Real roots of the equation $\frac{18}{x^4} + \frac{1}{x^2} = 4$

Question

I'm struggling a bit on the best method to find the real roots of the above equation.

I ended up obtaining an equation of:

$4x^4 - x^2 - 18 = 0$.

Is this correct?

From there on, how should I factorize in order to obtain the roots?

Answer 1

Yes, it is correct.

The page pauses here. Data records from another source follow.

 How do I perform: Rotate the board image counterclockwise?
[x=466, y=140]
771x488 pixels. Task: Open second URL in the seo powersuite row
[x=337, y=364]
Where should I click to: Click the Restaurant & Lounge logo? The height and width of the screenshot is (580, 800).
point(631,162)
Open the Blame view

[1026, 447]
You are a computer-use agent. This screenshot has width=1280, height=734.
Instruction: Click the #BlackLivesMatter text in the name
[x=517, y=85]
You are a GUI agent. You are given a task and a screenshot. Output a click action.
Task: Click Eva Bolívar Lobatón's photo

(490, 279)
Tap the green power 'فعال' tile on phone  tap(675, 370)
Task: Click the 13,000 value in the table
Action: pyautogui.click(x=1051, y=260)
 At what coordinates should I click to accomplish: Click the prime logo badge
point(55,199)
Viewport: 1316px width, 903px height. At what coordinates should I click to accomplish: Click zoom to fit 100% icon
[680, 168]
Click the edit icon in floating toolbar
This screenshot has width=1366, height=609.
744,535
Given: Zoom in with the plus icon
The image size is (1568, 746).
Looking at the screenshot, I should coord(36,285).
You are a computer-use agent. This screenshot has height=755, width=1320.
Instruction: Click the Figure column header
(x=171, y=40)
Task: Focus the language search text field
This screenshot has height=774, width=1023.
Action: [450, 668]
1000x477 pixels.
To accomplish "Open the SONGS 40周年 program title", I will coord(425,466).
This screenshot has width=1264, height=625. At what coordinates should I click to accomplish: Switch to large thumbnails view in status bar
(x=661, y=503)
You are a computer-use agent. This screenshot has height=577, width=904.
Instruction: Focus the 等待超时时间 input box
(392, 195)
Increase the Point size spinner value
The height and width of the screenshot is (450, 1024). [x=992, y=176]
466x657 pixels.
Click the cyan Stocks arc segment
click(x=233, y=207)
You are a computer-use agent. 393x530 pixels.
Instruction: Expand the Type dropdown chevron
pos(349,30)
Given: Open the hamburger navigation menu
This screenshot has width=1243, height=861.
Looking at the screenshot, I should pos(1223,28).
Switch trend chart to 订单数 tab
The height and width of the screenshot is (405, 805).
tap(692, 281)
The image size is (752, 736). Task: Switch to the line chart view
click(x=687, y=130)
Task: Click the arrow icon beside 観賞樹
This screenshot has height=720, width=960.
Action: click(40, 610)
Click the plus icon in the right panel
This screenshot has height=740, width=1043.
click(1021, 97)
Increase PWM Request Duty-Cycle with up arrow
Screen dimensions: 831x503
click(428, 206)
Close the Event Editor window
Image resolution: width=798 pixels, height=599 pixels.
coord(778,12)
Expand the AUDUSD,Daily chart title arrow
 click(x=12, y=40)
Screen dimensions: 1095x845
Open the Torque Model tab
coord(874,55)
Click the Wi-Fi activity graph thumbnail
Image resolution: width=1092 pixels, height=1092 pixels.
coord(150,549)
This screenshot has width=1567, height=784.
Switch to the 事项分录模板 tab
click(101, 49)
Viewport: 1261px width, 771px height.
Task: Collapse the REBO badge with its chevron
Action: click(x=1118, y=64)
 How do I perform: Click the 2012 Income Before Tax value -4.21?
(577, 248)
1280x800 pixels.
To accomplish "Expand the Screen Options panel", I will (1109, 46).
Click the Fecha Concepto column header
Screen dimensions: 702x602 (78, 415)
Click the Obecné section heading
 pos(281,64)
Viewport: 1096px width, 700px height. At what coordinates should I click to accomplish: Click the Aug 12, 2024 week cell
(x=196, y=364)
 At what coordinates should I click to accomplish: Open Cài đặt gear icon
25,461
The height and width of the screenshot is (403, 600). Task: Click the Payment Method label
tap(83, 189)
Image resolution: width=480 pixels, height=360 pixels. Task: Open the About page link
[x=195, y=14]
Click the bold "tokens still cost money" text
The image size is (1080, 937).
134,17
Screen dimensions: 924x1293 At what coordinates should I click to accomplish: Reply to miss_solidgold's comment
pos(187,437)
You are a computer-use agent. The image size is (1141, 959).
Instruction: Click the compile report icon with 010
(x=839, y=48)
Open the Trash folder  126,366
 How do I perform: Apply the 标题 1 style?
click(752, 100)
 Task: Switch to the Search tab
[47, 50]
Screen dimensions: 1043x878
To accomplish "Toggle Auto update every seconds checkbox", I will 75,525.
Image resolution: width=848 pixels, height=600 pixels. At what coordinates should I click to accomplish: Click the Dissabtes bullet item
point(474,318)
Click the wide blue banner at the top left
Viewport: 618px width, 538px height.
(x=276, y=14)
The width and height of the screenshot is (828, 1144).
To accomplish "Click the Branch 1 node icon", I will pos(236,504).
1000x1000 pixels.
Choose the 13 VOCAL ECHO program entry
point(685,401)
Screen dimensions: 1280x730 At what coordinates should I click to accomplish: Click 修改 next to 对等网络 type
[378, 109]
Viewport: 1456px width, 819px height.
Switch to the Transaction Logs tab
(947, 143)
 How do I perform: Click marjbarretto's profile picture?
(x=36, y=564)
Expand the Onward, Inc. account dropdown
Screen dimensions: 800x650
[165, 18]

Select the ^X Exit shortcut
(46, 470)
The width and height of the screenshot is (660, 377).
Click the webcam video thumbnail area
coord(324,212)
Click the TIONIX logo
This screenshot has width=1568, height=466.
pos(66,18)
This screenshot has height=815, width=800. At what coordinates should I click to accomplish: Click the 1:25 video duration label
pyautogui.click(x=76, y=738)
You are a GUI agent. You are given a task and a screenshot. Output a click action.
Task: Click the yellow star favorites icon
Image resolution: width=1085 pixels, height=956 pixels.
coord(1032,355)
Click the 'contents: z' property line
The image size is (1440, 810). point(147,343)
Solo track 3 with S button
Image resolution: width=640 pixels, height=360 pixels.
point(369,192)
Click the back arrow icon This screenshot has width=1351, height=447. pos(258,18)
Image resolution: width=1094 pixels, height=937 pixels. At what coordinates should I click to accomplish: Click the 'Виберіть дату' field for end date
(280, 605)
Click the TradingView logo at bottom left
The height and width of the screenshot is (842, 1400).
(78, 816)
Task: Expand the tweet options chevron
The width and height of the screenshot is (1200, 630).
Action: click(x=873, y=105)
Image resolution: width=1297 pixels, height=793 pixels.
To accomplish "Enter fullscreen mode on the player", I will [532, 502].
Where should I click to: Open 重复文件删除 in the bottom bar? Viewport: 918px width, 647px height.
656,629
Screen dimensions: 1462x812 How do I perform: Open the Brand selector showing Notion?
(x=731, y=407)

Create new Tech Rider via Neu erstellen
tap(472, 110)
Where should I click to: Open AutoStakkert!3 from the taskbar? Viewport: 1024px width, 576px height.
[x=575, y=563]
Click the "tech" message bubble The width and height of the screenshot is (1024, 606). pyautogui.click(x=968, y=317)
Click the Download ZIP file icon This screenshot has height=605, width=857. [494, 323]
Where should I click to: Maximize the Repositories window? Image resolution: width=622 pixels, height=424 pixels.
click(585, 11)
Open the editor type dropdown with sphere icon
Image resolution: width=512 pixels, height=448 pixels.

Now let $x^2=y$ and obtain a second degree equation for $y$. Once you find $y$, $x=\pm\sqrt y$ if $y\ge0$.

Answer 2

You will get $$18+x^2=4x^4$$ $$4x^4-x^2-18=0$$

then, substitute $x^2=t$ to get:

$$4t^2-t-18=0$$

Answer 3

HINT: we get $$0=4x^4-x^2-18$$ and set $$x^2=t$$ and you will get a quadratic equation

Answer 4

$\frac{1}{x^2}=\frac{-1\pm\sqrt {73}}{36} \Rightarrow$ $\frac 1x=\pm$ $\sqrt{ \frac{-1\pm\sqrt {73}}{36}}\Rightarrow x=\pm\left(\frac{6}{\sqrt{{-1\pm\sqrt {73}}}}\right)$